Segment Open
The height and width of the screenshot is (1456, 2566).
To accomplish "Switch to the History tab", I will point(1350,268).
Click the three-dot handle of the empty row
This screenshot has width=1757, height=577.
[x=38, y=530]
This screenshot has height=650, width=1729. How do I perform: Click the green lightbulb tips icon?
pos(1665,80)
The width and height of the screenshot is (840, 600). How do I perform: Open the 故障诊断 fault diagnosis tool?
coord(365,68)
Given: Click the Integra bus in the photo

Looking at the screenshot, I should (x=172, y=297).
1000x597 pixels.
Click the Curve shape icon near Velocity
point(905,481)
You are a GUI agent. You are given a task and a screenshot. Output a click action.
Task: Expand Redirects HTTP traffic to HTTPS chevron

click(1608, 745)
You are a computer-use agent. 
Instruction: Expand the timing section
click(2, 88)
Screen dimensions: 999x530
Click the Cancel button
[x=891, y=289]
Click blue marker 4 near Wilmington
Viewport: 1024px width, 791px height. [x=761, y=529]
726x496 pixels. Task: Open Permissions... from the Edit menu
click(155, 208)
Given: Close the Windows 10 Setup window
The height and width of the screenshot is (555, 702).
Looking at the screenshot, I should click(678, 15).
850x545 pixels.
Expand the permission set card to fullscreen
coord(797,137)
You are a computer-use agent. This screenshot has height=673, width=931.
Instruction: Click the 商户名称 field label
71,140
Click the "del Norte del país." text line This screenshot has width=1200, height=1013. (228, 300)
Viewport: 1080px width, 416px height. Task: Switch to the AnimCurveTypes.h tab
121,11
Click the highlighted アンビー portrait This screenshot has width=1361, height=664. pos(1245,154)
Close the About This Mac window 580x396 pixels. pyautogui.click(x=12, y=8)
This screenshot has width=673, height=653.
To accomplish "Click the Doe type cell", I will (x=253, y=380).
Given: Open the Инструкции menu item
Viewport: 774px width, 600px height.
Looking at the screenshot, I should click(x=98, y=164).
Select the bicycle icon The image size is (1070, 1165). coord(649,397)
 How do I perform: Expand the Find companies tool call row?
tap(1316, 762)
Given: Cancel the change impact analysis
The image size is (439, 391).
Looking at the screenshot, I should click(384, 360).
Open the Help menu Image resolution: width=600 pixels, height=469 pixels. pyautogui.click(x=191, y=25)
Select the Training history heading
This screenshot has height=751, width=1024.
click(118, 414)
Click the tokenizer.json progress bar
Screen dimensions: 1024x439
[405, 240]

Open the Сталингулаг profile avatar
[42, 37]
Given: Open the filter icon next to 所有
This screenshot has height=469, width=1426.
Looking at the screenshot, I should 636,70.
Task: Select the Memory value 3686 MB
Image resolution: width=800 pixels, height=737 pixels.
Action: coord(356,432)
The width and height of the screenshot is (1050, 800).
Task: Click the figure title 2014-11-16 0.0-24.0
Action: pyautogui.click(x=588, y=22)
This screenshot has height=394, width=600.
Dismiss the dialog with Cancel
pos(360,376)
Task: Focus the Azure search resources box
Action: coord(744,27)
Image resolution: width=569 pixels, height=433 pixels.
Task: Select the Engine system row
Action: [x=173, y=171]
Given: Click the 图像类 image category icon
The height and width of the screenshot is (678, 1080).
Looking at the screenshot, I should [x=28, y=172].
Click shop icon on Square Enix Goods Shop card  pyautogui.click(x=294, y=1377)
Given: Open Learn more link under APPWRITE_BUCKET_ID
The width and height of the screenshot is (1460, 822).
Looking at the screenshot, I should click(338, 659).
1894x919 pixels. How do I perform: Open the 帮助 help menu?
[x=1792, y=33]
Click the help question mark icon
Segment Closed
Each line of the entries above that includes the string "will" should be copied out.

__Result of the exercise__.
To accomplish "Switch to the History tab", I will point(1350,268).
To accomplish "Click the Doe type cell", I will (x=253, y=380).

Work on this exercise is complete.